An illustration might be helpful. Assume that a federal law bars private ownership of all firearms and that someone who wants to buy machine guns argues that the federal law (and not just the application of the law to ownership of machine guns) is unconstitutional under the Second Amendment. Under the Salerno rule, the facial challenge would fail unless the Second Amendment is determined to protect ownership of all firearms.

The Salerno rule for facial challenges promotes judicial restraint by requiring that judges defer to legislative enactments that have permissible applications. At the same time, persons alleging that laws have been (or threaten to be) unconstitutionally applied against them are free to pursue as-applied challenges tailored to their circumstances.

It is beyond dispute that the federal partial-birth ban has plenty of constitutionally permissible applications. Even the objections that Justice Ginsburg raises in her dissent, for example, do not reach the countless instances in which the law prevents the partial-birth method from being used for post-viability abortions where there is not even a claim that it serves the mother’s health interests. In short, under the Salerno standard, Gonzales v. Carhart is a slam-dunk winner for the majority’s position.

Why isn’t this the end of the story? Well, although the First Amendment speech context is the only recognized exception to the Salerno rule, the Court on an ad hoc basis has (in Justice Scalia’s apt summary), “without any attempt at explanation, created entirely irrational exceptions to the [Salerno] rule, when the statutes at issue concerned hot-button social issues on which ‘informed opinion’ was zealously united.”

One such instance occurred in Planned Parenthood v. Casey in 1992. The one provision that a majority of the Court invalidated in that case required that a married woman, before having an abortion, give the abortion provider a signed statement that she has notified her spouse of her impending abortion. (The requirement did not apply in cases of medical emergency or in cases in which the woman stated that her husband was not the father of her child, that he could not be located, that the pregnancy resulted from spousal sexual assault that she had reported, or that she believed that notification would cause her husband or someone else to physically injure her.) Without any mention of the Salerno rule, the five-member majority asserted that the provision unconstitutionally applied to “a large fraction of the cases in which [it] is relevant,” and it defined the class of “relevant” cases as “married women seeking abortions who do not wish to notify their husbands of their intentions and who do not qualify for one of the statutory exceptions to the notice requirement.” Of course, even as to this artificially narrowed class, the majority’s ability to hypothesize only a “large fraction” of cases demonstrated that the challengers had failed to establish — as the Salerno rule required — that no permissible applications of the provision existed.

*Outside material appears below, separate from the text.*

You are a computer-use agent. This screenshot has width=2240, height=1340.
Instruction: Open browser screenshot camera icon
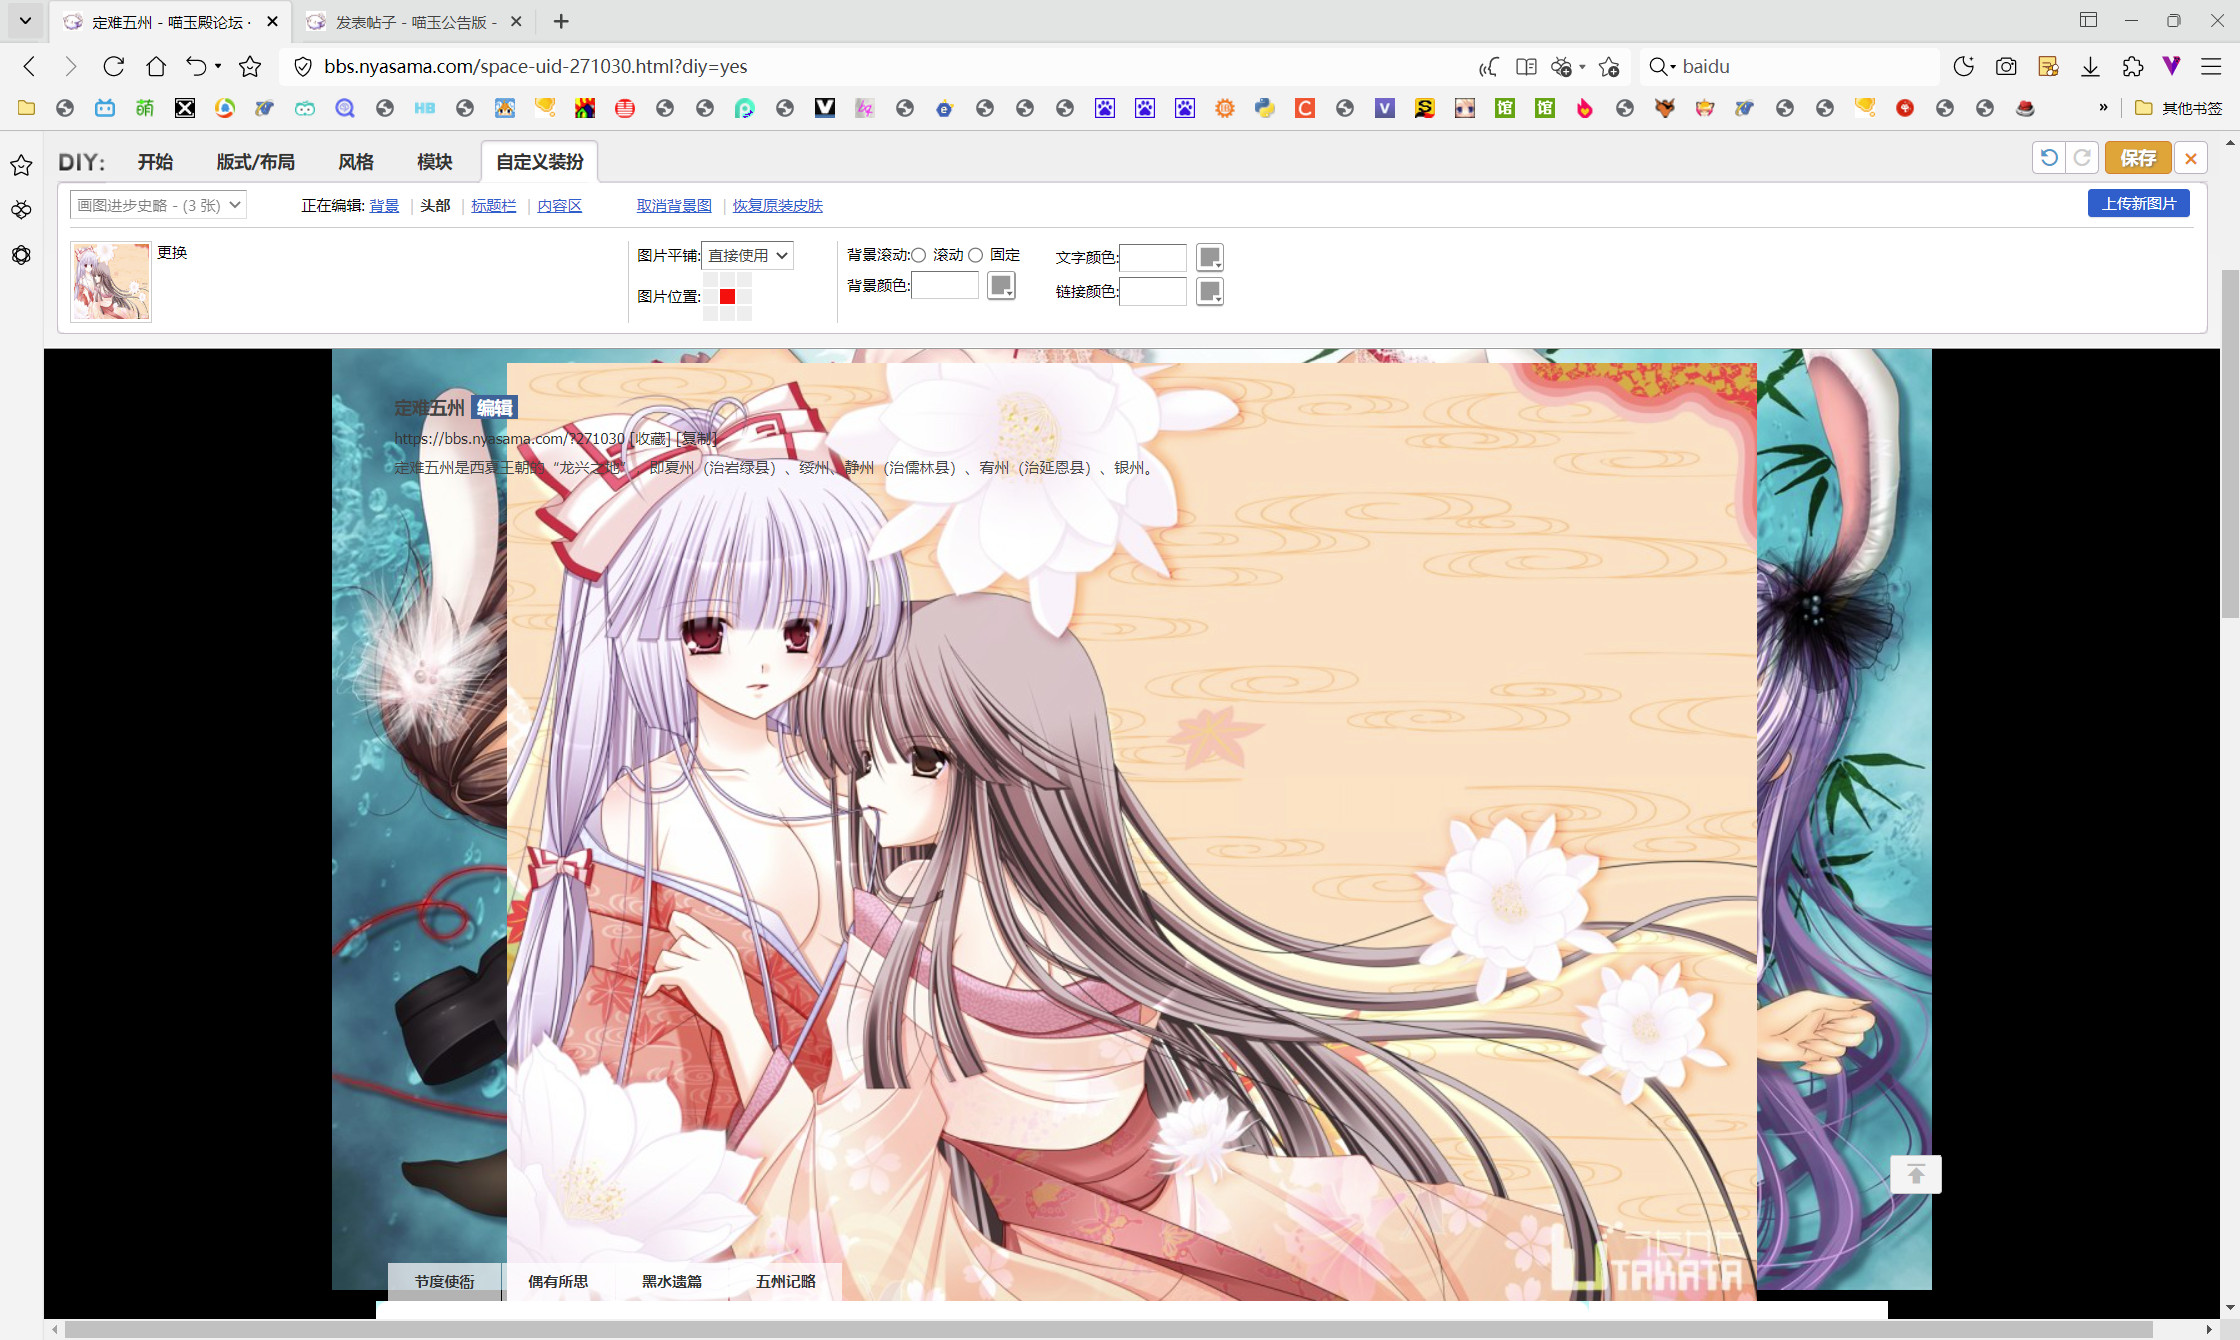click(2005, 67)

A second instance occurred seven years ago in Stenberg v. Carhart, the case in which a five-justice majority invalidated Nebraska’s ban on partial-birth abortion. With no analysis or explanation, the Stenberg majority applied the polar opposite of the Salerno rule: the hypothetical possibility that Nebraska’s ban might have any impermissible applications led the Court to invalidate it in toto. As Justice Thomas pointed out in dissent, not even the loose standard applied to the spousal-notice provision in Casey could justify facial invalidation of the Nebraska law, since it was “[i]ndisputabl[e]” that the absence of a health exception to the ban on partial-birth abortion would not affect a “large fraction” of the women who wished to obtain a safe late-term abortion.